Schwartz is mainly used when the relocating parent has court-ordered primary physical custody. For those cases where the parents have joint physical custody the relocating parent would need to first satisfy the factors from Potter v. Potter. The three factors are;
- There exists a sensible, good-faith reason for the move, and the move is not intended to deprive the non-relocating parent of his or her parenting time;
- The best interests of the child are served by allowing the relocating parent to relocate with the child;
- The child and relocating parent will benefit from an actual advantage as a result of the relocation.
New Custody Relocation Law
The confusion lied in applying Schwartz when there wasn’t a custodial arrangement and Potter when there was. The new law standardized the factors over all relocation cases, while preserving the primary factor of being in the best interest of children. As noted in Schwarz, when courts are faced with relocation motions, it to implement a difficult “balancing act” when trying to preserve the freedom of movement of the parent with the competing interests of the child.

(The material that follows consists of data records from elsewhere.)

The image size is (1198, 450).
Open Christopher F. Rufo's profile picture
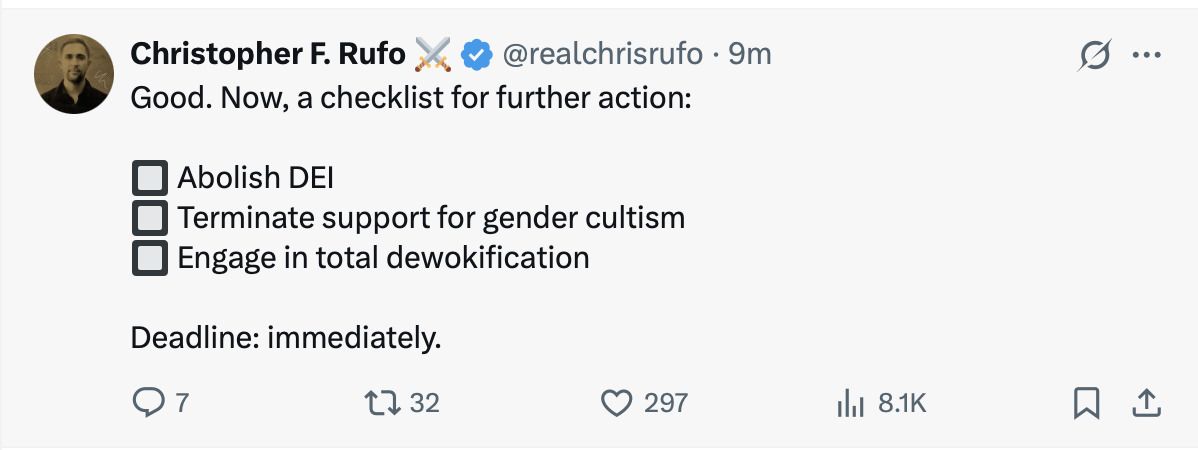click(74, 74)
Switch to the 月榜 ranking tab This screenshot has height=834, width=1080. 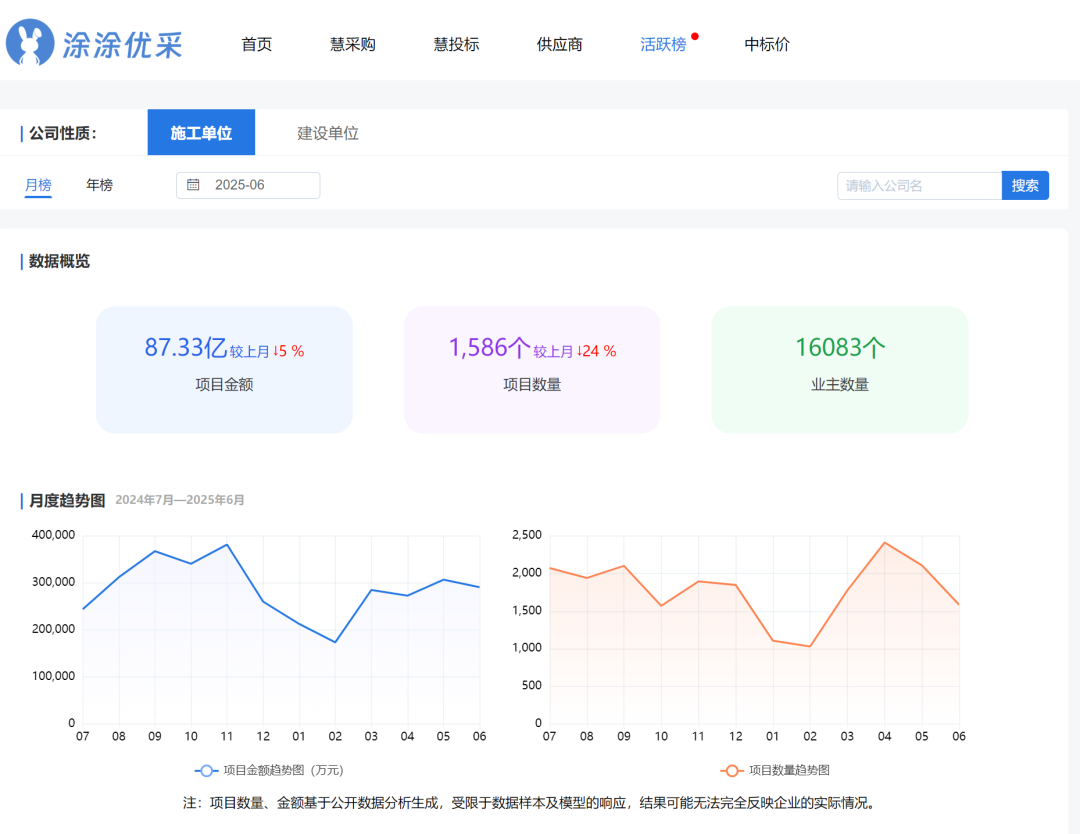click(x=38, y=185)
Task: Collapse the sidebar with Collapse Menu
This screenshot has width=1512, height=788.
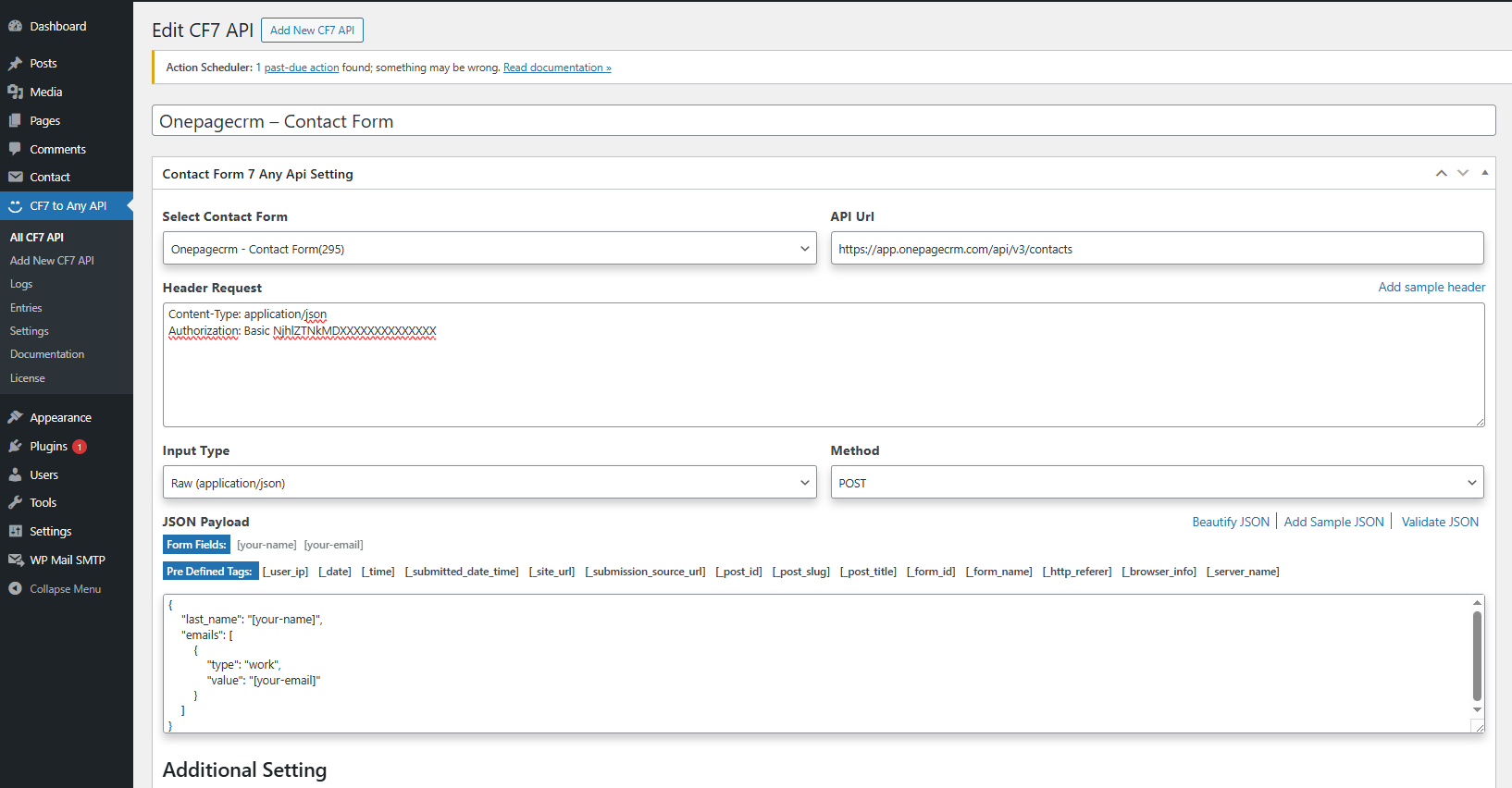Action: pos(56,589)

The new law also established the definition of relocating. In the past the relocation decision was used when moving out of state. What about when a parent moves in-state, but more than a couple hours away? The definition of relocation is defined as “at such a distance that would substantially impair the ability of the other parent to maintain a meaningful relationship with the child”. Relocating from Las Vegas to Reno would be the prime situation.
Another principal frustrations with the existing rules was parents relocating without getting permission from the other parent and with impunity from the court. The statutes regarding child abductions lacks any teeth in regards to parents relocating without permission. The new custody law requires a “compelling excuse” for relocating without permission. The court will determine on a case by case basis whether a party has a compelling excuse for intentionally disregarding the rule requiring permission. Fleeing domestic violence would be a prime example of a compelling excuse.
The new law essentially levels the playing field and standardizes the relocation rules, no matter the nature of the custody order or whether there is no custody order at all. The same rules apply whether or not a relocating parent is moving out-of-state, or at a distance within the state that is far enough away from the other parent that the relationship with the children may be impaired.
Now you understand the factors a family court judge needs to review prior to granting a relocation.